• Tasks to perform:
[A] Reproduce the tomato staking passage verbatim from "You know what?" to "resentment and self-doubt.".
[B] Carry on writing the tomato staking passage from the point after its final sentence.
═══ Given passage ═══
I recently heard this term in an online discussion. And it’s not talking about gardening, but a parenting style. Curious, I looked it up. It seems to have been coined by Elizabeth Krueger, author of Raising Godly Tomatoes.
Her concept is that a mother should act as a child’s tomato cage, directing the child’s growth and formation. How? By keeping children close at all times. Never allowing independent unsupervised play, at least not until the child proves himself trustworthy. This way, a mother can “correct” unwanted behavior immediately, with a spanking, every time. The child never “gets away” with anything, and will soon be trained to be compliant and trustworthy.
You know what? I actually do something very similar! Well, they would at least look similar at first glance. But the reasons are so vastly opposite, that if you dig deeper, they are two separate things. Let’s call what I do “Lamb Carrying”. But we’ll get to that in a minute. First, let’s look at what is wrong with the Tomato Staking approach.
What’s wrong with tomato staking?
First off, it’s a punitive system. The whole point is to have the child always nearby so you can wait in anticipation for the slightest offence, then get ’em. If your husband insisted you stay by his side constantly, so he could correct you at the slightest fault, what kind of relationship would you build with him? It wouldn’t be one of love, respect and connection.it would be one of fear, resentment and self-doubt.
Does that accurately represent the relationship God has with His children?
Also, this method of parenting doesn’t change the heart. Sure, after a while, your kid will probably learn to modify his behavior to avoid being punished. But is that holiness? Or is doing what Mama says, purely to avoid something unpleasant, honestly just selfishness wrapped in pretty packaging? I’d rather try to teach my children to LOVE what is good, rather than love themselves by avoiding getting into trouble.
═══ Listing ═══
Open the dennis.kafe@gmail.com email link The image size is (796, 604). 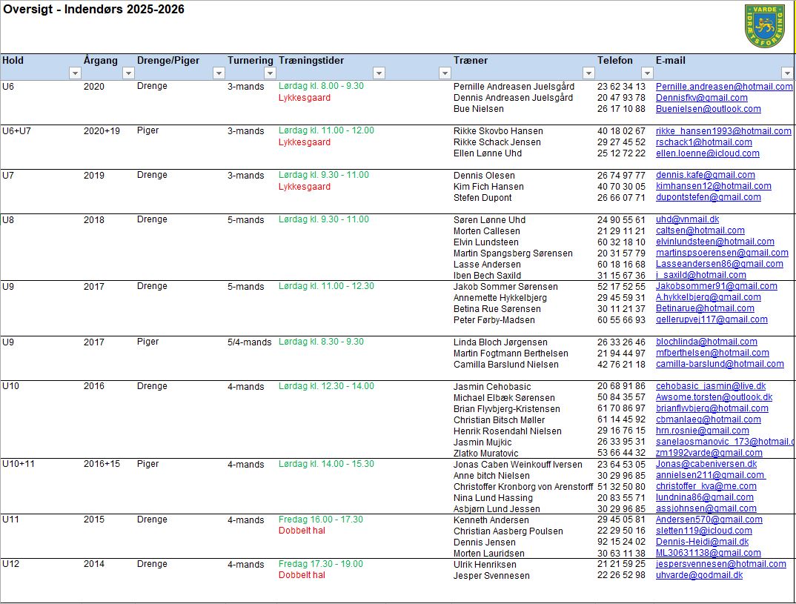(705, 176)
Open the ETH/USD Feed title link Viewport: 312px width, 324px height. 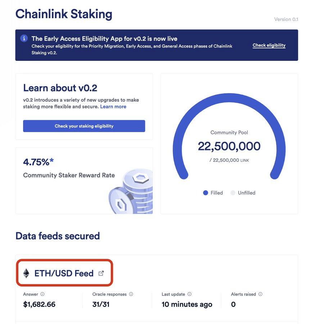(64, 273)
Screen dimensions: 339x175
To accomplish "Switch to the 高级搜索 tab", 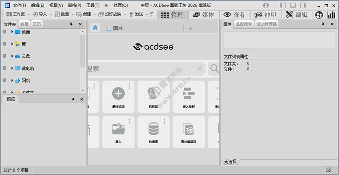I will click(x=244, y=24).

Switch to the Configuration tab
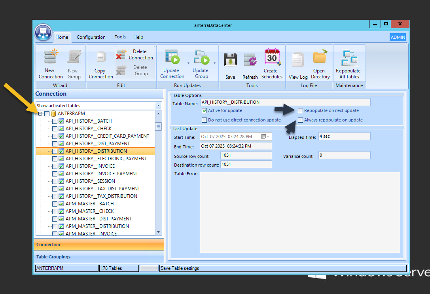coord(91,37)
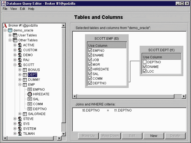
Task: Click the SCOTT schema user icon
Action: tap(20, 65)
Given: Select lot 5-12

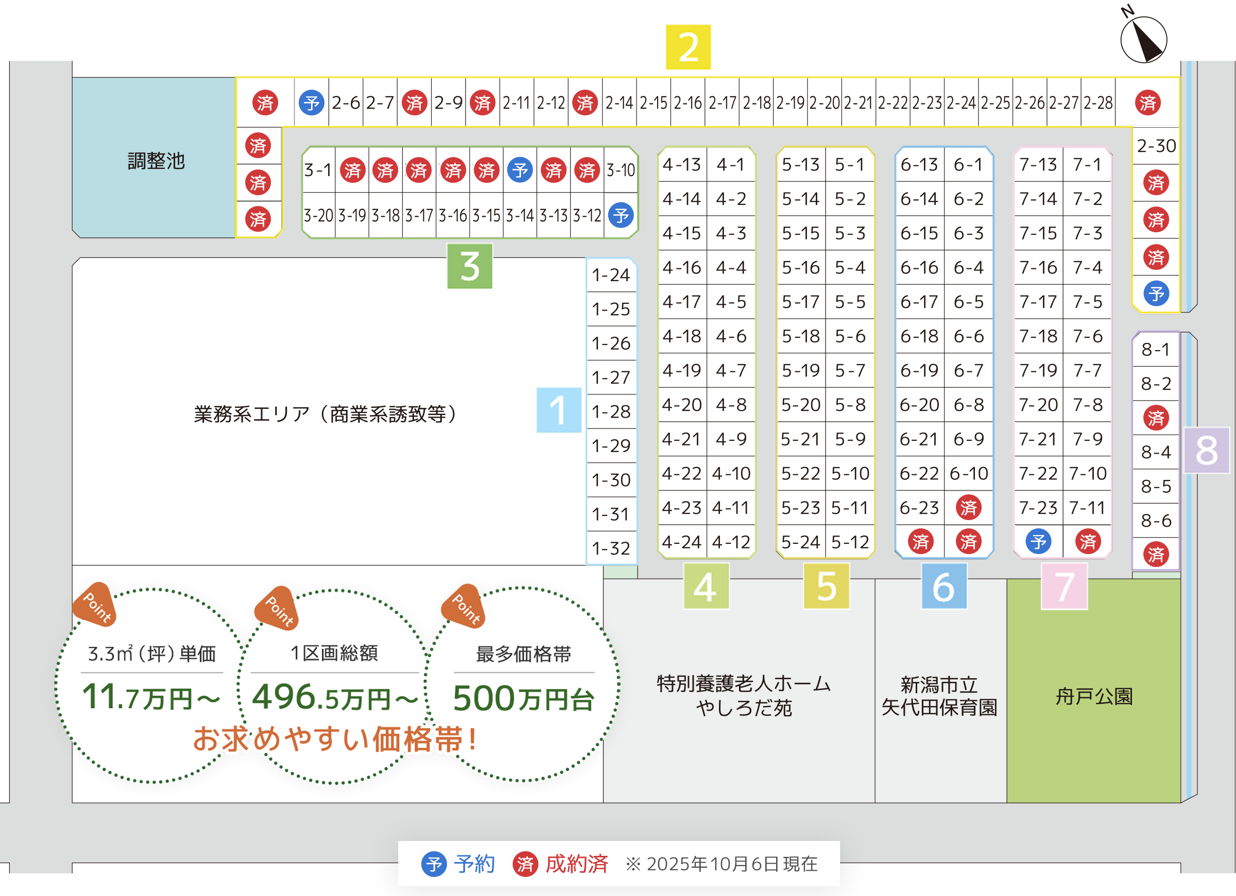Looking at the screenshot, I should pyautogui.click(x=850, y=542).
═══
• Responses:
[A]
You know what? I actually do something very similar! Well, they would at least look similar at first glance. But the reasons are so vastly opposite, that if you dig deeper, they are two separate things. Let’s call what I do “Lamb Carrying”. But we’ll get to that in a minute. First, let’s look at what is wrong with the Tomato Staking approach.
What’s wrong with tomato staking?
First off, it’s a punitive system. The whole point is to have the child always nearby so you can wait in anticipation for the slightest offence, then get ’em. If your husband insisted you stay by his side constantly, so he could correct you at the slightest fault, what kind of relationship would you build with him? It wouldn’t be one of love, respect and connection.it would be one of fear, resentment and self-doubt.

[B]
So what is Lamb Carrying?
Do you know why Jesus is often pictured carrying a lamb on his shoulders?
A good shepherd would keep all his sheep together and lead them only where it was safe.He would provide for them. Protect them. Teach them to follow him.
Sometimes though, a particular sheep just wouldn’t stay put. First the shepherd would bring the sheep back gently, remind the sheep what was expected, where she belonged. But if the sheep continued to wander and endanger herself, something more drastic was needed.
The shepherd would take the errant sheep, and break her legs, making the poor thing completely helpless. Now, the sheep couldn’t feed herself. She couldn’t find water. She couldn’t find shelter. Left alone, she would die.
But the shepherd didn’t leave her there. This was not meant to be a punishment. Not a retaliation. He had a much greater purpose.
Once the sheep was totally dependant, the shepherd lovingly placed the animal on his shoulders. And there she stayed! He fed her. Cared for her. Nursed her as she healed. Most importantly, he built a tender relationship with her. As the sheep spent time with the shepherd, she came to love him. She learned to trust him, learned to follow his lead. So that when her legs had finally healed, she stayed at the shepherd’s side willingly, following his commands. She wouldn’t wander and get herself into trouble anymore. She was too strongly attached to him.
When one of my children is having a chronically rough time behaving… And I mean a really, ridiculously, horrendously, insanely, hair-pulling-out-ly hard time… I resort to Lamb Carrying.
For example, the last time I used this, my 5-year-old kept hitting. It had been 2 or 3 days of constant hitting. We were under some extra stress, and I just wasn’t getting through to her. She would just hop up from a “time in” snuggling with me… and go hit her sister again! Constant. I knew she was stressed and just couldn’t handle life right now. So here’s how Lamb Carrying plays out:
I will tell the child that since she isn’t being able to be meet the expectations of being a big girl, I can’t trust her like a big girl. I tell her I need to treat her like a baby, because it isn’t safe for me to give her big girl privileges. She must stay with me. Right by my side. For the rest of the day (longer if older) If I’m doing dishes, she’s doing dishes. If I’m rocking the baby, she is rocking with us, or at my feet. If I lay down for a nap, she is with me. Always. Every second. I need to feel your hand holding my skirt. Babywearing is especially helpful if the child is small enough!
Like the shepherd, I take away her independence (without any actual bone breaking!) And it hurts. She doesn’t like it at all! But It’s a necessary step for what comes next.
Lamb Carrying is NOT a punishment! Consequence, yes. But the intent is not to cause suffering. We are hitting the emergency reset button on our relationship.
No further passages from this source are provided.